===== 抽出テキスト

多発性筋炎のための運動プログラム





多発性筋炎のための運動プログラム

 かつては、多発性筋炎に対する運動というのは筋肉の炎症を引き起こす恐れから推奨されませんでした。現在では、非活動性もしくは活動性の安定している多発性筋炎の患者に対する1か月の等尺性の筋力増強は、CKの持続的な上昇を生じずに筋力を増加させることが示されています。著名な筋肉の委縮や重度の筋力低下のある筋には、1か月のプログラムには反応しないようです。

 慢性のもしくは活動性があっても安定している多発性筋炎の患者に対し、週に3回または毎日、20秒の回復時間をおいて6秒間の等尺性筋収縮を610回施行することは妥当なことだと考えられます。訓練の中心となる筋肉は、三角筋、上腕二頭筋、股関節外転・伸展筋群、大腿四頭筋です。末梢の筋力低下がある患者(2040)では、手関節、手内筋、そして足関節背屈/底屈筋群を増強することも望まれます。封入体筋炎のかなりの割合の患者では、近位、遠位とも筋力低下を呈します。筋炎に対する抵抗運動の効果を示す報告はほとんどありません。

==========
===== 対象データ

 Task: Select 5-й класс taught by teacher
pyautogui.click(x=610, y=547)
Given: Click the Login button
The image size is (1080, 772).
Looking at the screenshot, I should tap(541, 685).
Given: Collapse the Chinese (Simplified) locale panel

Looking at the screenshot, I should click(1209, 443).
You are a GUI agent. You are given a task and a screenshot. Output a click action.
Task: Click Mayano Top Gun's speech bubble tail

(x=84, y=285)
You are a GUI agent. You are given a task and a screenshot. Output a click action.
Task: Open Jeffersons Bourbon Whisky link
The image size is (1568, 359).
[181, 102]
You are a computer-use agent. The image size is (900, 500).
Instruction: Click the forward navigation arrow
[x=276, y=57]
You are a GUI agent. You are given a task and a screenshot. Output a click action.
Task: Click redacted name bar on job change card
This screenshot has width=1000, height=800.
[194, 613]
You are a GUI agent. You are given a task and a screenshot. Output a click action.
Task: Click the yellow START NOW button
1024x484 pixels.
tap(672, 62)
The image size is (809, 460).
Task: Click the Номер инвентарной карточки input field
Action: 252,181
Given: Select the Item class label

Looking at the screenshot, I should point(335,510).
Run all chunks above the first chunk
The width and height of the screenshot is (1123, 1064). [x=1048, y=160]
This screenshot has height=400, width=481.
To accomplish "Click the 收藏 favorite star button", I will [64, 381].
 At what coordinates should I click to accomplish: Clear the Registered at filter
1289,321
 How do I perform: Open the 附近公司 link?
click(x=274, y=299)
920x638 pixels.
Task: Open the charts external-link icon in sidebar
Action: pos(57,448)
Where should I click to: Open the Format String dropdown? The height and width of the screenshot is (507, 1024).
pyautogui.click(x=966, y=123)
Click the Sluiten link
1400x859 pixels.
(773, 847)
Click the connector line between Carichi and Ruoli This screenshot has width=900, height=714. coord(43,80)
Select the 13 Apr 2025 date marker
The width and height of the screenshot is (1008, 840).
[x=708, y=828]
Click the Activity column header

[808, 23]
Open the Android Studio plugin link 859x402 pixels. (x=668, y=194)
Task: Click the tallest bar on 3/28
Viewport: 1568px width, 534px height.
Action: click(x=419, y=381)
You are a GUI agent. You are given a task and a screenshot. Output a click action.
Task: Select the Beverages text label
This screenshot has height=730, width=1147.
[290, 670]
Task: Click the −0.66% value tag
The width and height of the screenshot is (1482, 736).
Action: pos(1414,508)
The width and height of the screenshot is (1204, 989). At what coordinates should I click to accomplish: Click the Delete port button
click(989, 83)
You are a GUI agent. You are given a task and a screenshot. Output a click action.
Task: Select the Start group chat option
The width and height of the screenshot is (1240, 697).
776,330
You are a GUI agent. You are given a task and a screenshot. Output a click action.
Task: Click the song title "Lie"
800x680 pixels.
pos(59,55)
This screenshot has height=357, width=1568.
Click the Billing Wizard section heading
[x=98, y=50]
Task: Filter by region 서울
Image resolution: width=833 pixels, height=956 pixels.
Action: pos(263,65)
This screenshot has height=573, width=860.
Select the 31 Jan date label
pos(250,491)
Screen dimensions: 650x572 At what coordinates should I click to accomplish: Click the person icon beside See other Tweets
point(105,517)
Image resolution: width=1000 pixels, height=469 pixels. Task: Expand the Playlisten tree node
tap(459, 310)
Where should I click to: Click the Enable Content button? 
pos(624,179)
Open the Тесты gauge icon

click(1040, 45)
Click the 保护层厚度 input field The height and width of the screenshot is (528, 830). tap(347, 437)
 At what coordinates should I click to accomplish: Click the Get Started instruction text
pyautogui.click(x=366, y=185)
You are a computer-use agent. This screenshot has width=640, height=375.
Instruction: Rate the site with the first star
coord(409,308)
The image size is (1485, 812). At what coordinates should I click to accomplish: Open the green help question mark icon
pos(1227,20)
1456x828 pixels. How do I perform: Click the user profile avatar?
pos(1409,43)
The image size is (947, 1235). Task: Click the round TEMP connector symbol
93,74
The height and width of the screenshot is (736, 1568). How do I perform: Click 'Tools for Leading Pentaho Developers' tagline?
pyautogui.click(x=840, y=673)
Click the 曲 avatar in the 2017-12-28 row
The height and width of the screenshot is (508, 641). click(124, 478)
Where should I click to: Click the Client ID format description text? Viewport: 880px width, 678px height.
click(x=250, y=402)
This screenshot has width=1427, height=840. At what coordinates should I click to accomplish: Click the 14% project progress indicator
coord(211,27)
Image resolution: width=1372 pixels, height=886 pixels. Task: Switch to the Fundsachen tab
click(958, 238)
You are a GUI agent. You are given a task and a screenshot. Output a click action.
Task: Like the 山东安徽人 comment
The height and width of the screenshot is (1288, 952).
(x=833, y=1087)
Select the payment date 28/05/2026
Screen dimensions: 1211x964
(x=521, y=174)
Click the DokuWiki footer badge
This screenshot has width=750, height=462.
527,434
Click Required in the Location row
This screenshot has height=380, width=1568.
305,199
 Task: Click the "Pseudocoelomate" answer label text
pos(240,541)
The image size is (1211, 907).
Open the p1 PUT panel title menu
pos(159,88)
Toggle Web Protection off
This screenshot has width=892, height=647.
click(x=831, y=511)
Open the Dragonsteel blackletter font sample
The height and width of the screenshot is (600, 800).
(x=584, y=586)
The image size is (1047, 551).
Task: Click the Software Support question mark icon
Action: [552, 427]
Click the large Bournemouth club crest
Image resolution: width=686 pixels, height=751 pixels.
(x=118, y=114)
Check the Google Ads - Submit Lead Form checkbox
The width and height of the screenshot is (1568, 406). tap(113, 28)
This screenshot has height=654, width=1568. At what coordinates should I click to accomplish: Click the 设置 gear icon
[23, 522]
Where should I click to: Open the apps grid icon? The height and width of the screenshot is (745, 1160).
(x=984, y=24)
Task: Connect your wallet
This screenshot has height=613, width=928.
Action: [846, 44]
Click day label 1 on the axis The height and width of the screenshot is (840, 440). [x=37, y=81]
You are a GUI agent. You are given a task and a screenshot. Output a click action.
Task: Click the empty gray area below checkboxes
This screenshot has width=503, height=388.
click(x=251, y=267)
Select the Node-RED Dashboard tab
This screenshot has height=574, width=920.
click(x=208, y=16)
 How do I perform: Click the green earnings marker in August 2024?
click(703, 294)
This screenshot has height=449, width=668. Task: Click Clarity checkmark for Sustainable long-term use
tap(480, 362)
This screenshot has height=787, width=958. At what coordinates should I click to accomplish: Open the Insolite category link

==========

_課題について_
多発性筋炎の運動プログラムに関する本文によれば、訓練の中心となる筋肉はどれですか。 解答にあたって、上記のデータを参照する必要はありません。

_解答欄_
三角筋、上腕二頭筋、股関節外転・伸展筋群、大腿四頭筋です。